Fri Dec 21 11:03:35 UTC 2018

Hi Martin,
The san_path_err_XX feature was added by me and pushed to the upstream.
And this feature was driven from Brocade Customer Feedback.

And the below link will give  the history of this where couple of
discussions went before we started this feature.

https://www.redhat.com/archives/dm-devel/2017-January/msg00025.html

Our requirement was simple
For example If there are two paths on a dm-1 say sda and sdb as below.

 #  multipath -ll
 mpathd (3600110d001ee7f0102050001cc0b6751) dm-1 SANBlaze,VLUN MyLun
 size=8.0M features='0' hwhandler='0' wp=rw
 `-+- policy='round-robin 0' prio=50 status=active
   |- 8:0:1:0  sda 8:48 active ready  running
   `- 9:0:1:0  sdb 8:64 active ready  running

 And on sda if iam seeing lot of errors due to which the sda path is
fluctuating from failed state to active state and vicevera.

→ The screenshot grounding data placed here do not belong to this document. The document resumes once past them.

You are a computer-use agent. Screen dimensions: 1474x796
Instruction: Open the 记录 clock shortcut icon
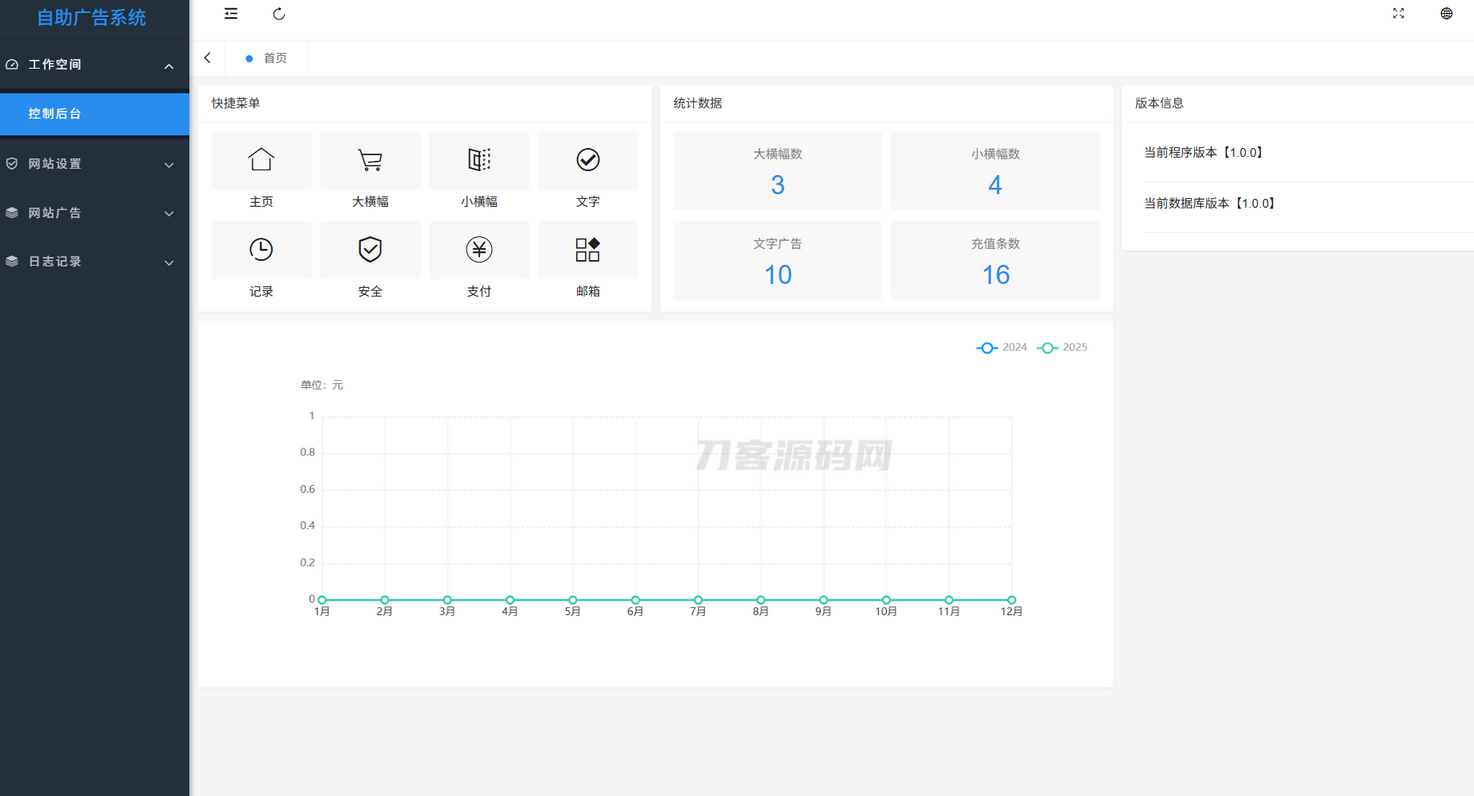click(261, 250)
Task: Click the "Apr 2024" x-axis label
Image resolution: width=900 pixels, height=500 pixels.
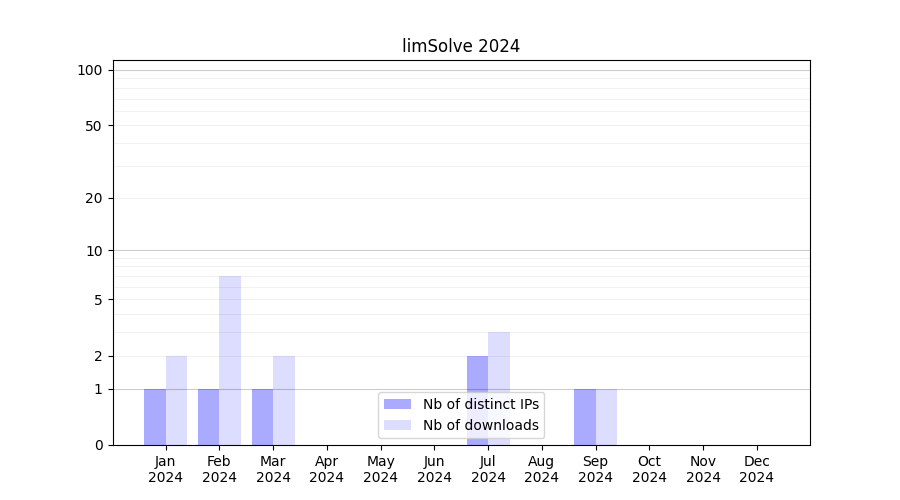Action: (x=327, y=469)
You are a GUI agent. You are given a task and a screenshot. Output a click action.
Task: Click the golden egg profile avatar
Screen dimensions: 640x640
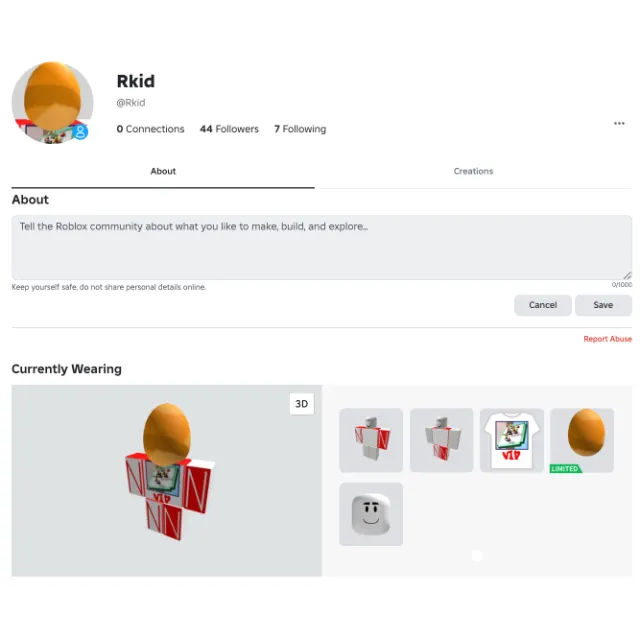click(x=52, y=102)
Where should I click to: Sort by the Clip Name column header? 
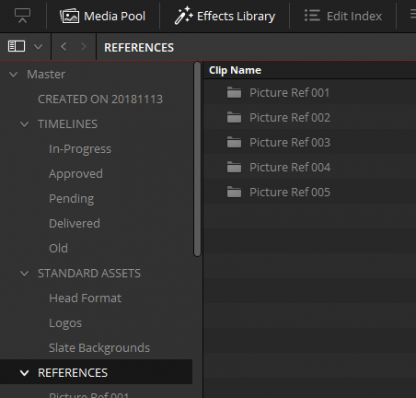(235, 70)
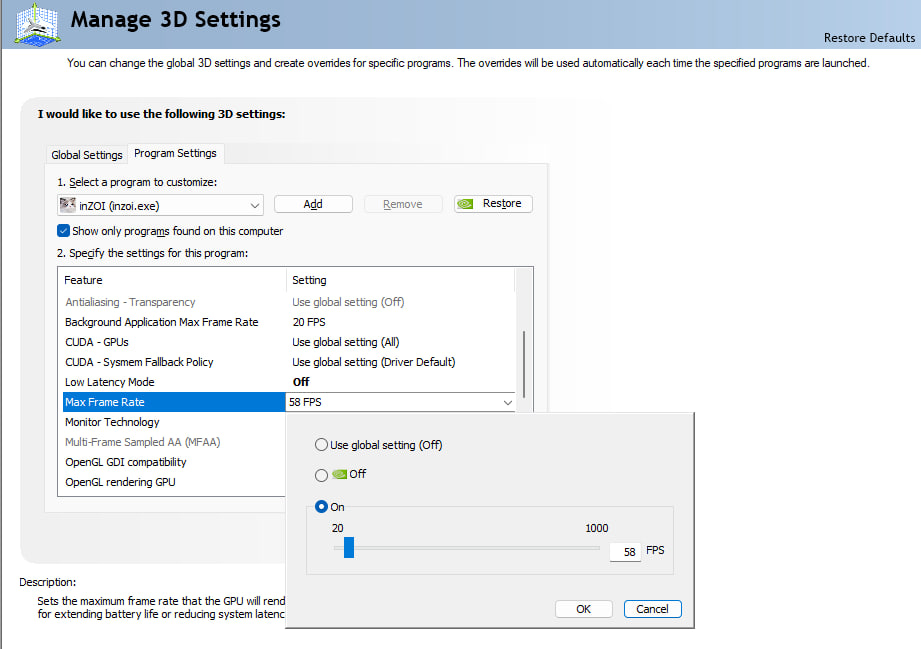Switch to Global Settings tab
Screen dimensions: 921x649
pyautogui.click(x=87, y=155)
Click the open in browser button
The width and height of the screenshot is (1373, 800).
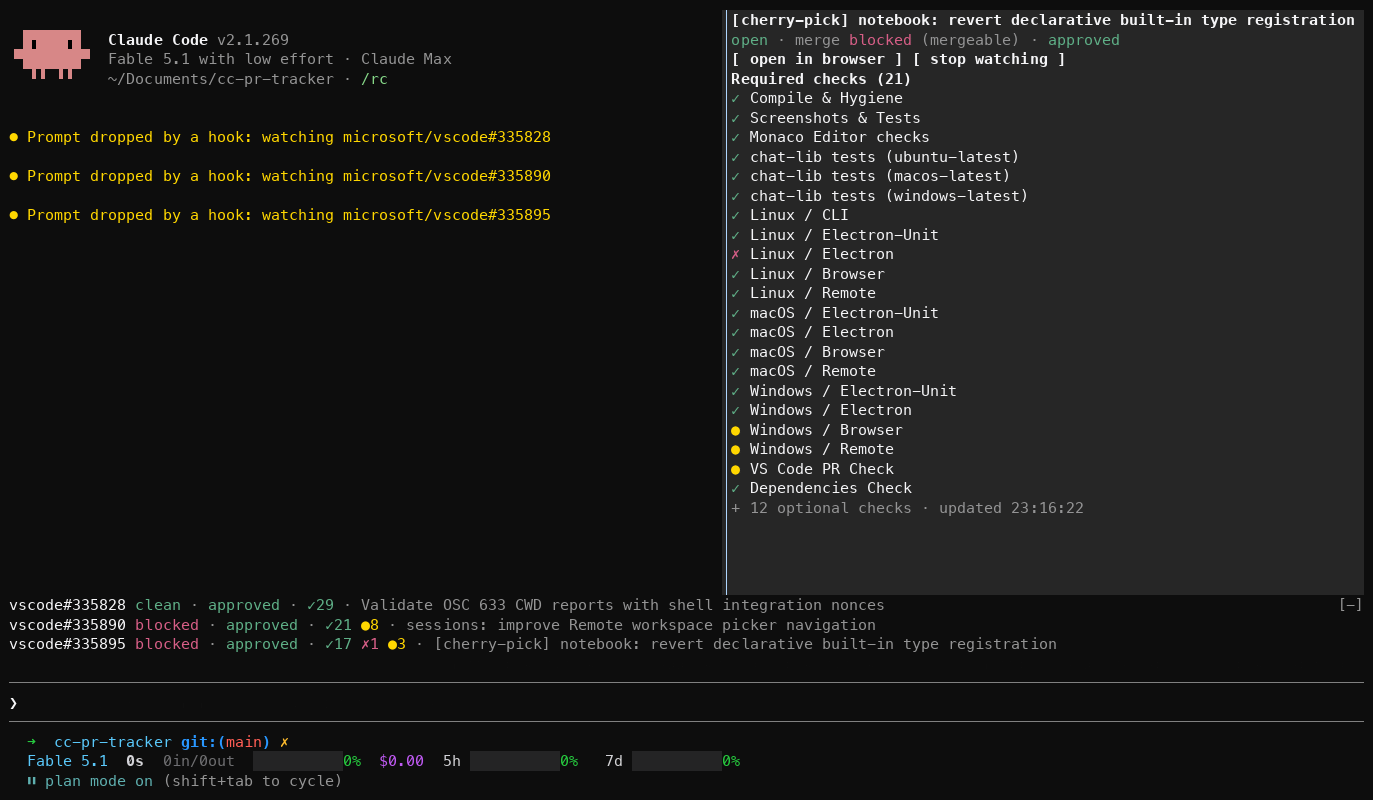817,59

 The  requirement was something like this  if sda is failed(moved from
active to failed state) for more than X
 times in a Y duration ,then I want to keep the sda in failed state for Z
duration

 And the data should travel only through sdb path for Z hrs.

 From the configuration point of view

 san_path_err_threshold: The number of times the sda has been moved from
active to failed (from the above example it is X)
 san_path_err_forget_rate: Watch window (within this time frame if the path
failures (sda moving from active to failed ) are more than err threshold
then don't reinstate the path) (from the above example it is Y)
 san_path_err_recovery_time: Place the path in failed state for this
particular time (from the above example it is Z)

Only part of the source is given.